Bless fügt hinzu: «Eigentlich sind all unsere Touren Erlebnisreisen. Bei Globotrek steht der Begriff vor allem für Programme, bei welchen das Zu-Fuss-Unterwegssein nicht unbedingt im Mittelpunkt steht. Beispielsweise die Fahrt in Geländewagen zur Sonnenfinsternis in der Wüste der Mongolei.» Die Trekkingreisen, bei denen das Zu-Fuss-Unterwegssein fester Bestandteil ist, sind abgestuft und nach Anforderungen von einfach bis anspruchsvoll eingeteilt. «Der Weg ist das Ziel.

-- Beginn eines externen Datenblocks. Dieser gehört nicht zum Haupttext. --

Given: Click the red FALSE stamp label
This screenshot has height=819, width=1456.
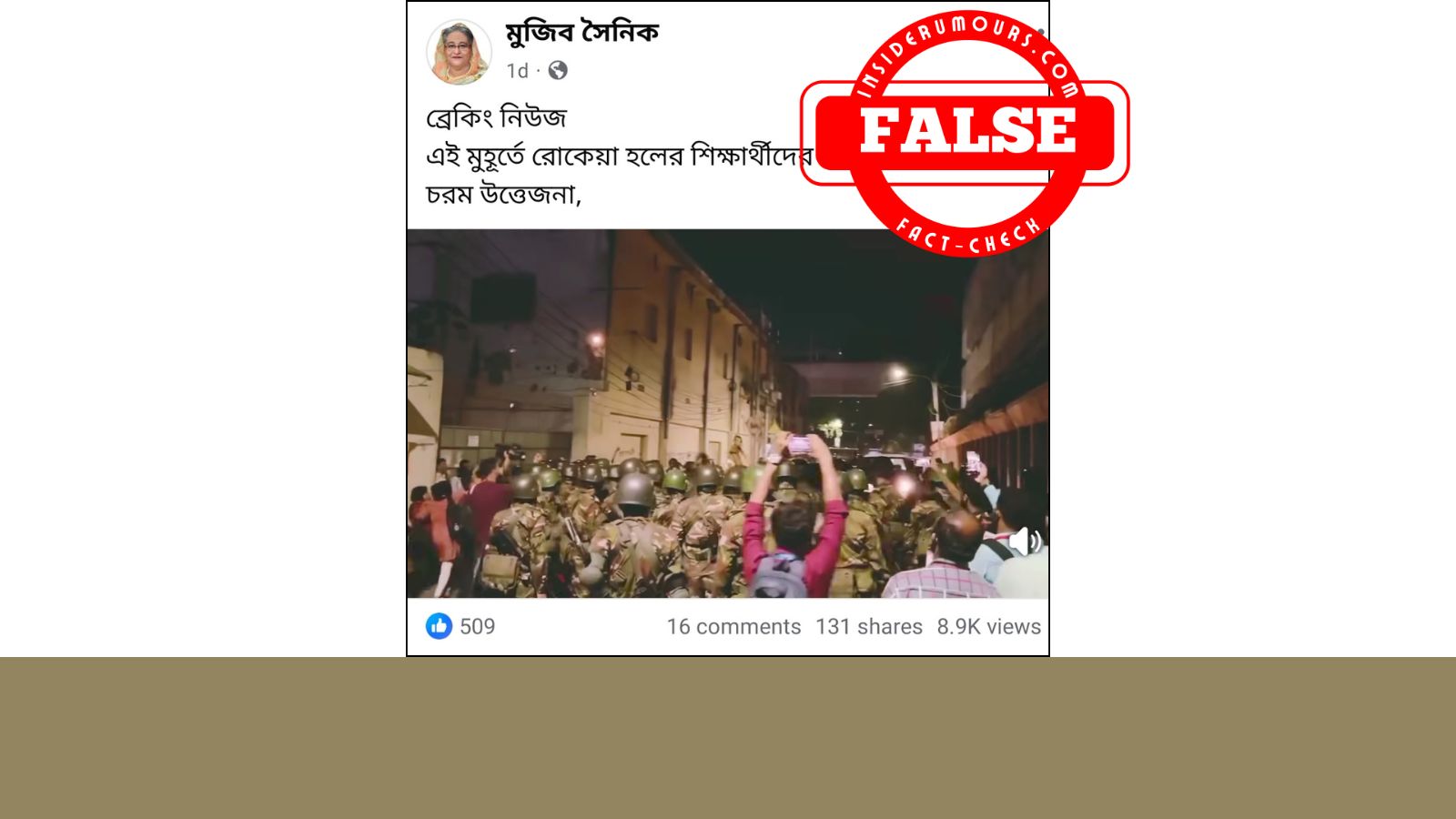Looking at the screenshot, I should pyautogui.click(x=967, y=130).
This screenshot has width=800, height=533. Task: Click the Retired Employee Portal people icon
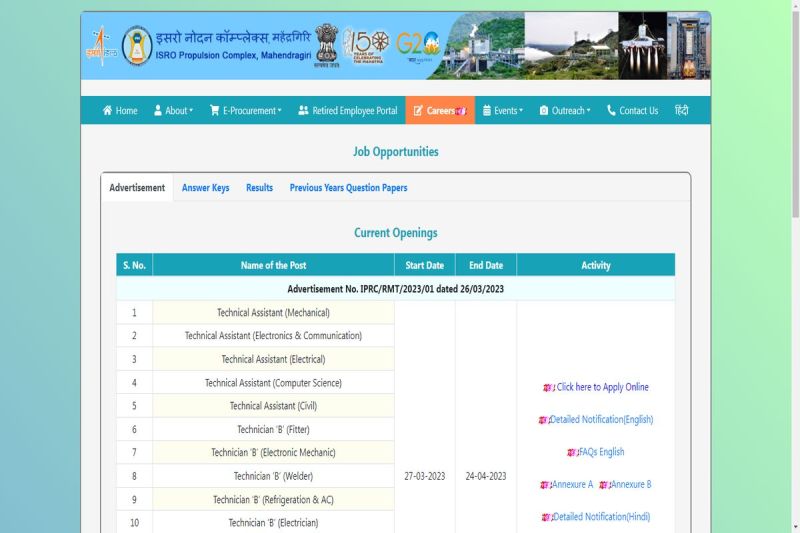[x=303, y=111]
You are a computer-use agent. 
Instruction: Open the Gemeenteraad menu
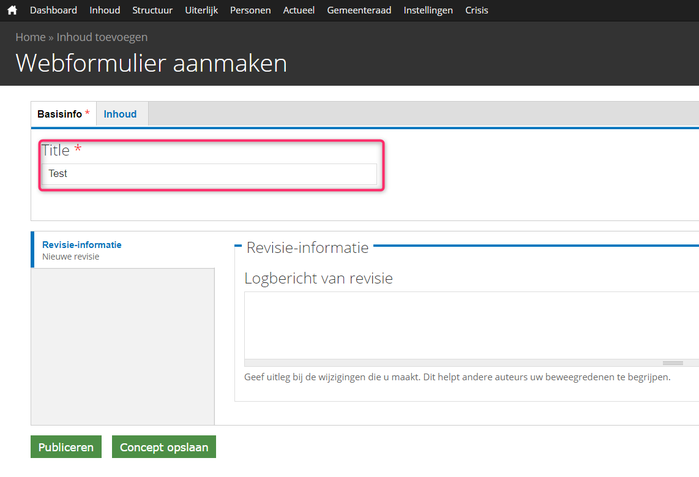[360, 10]
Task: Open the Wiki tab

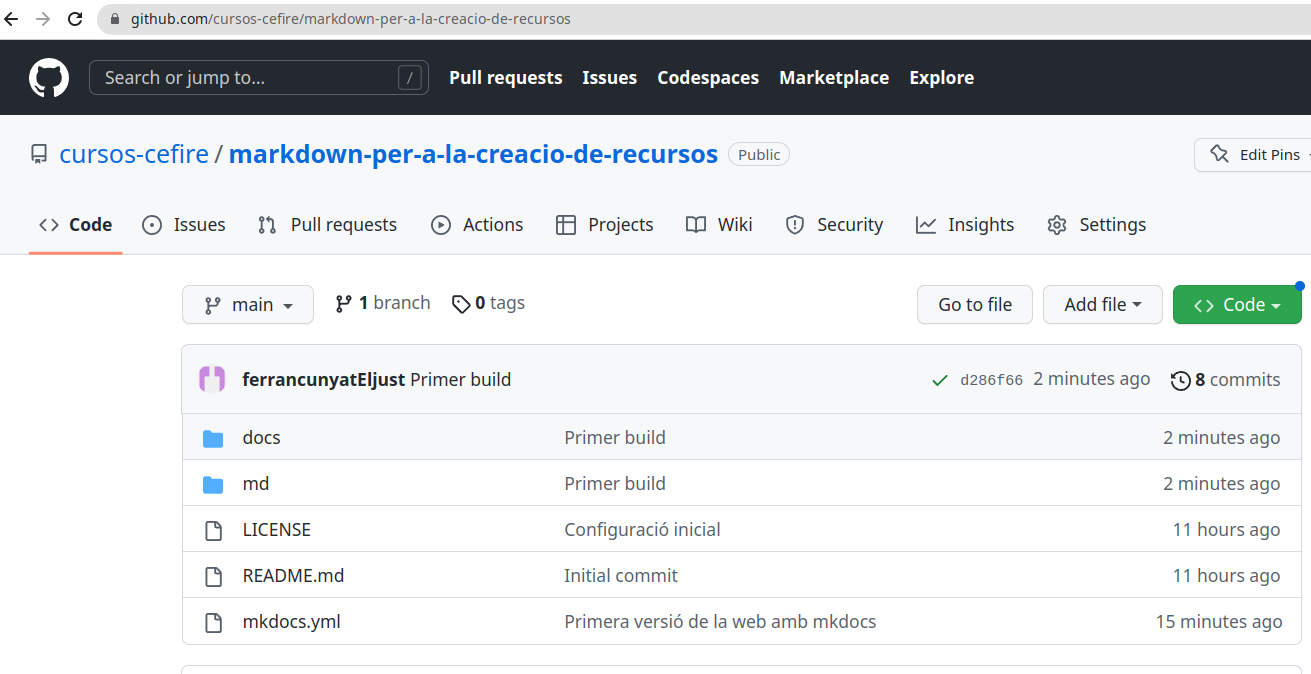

Wie zum Beispiel das Trekking auf Pilgerpfaden um den heiligen Berg Tibets, den Kailash», sagt Bless. Diese wieder durchführbare Tour wird mit den Sinikot in Westnepal verbunden.
Etwas mehr Sportlichkeit setzen die Reisen zu den Traumbergen voraus. So werden bei Globotrek in Bolivien neu drei Besteigungen zusammengefasst: Huayna Potosi (6088 Meter), Illimani (6462 Meter) und Sajama (6542 Meter). Bless nennt dies ein «gröberes Trekking». Ihm zufolge besonders hervorzuheben sind Erlebnisreisen in Eis und Schnee. «Am bequemsten erreicht man die kalten Gefilde auf einer Kreuzfahrt mit ehemaligen Forschungsschiffen in die Antarktis oder Arktis. Die kleinen Schiffe mit nur 50 Passagieren garantieren eine persönliche, ungezwungene Atmosphäre.»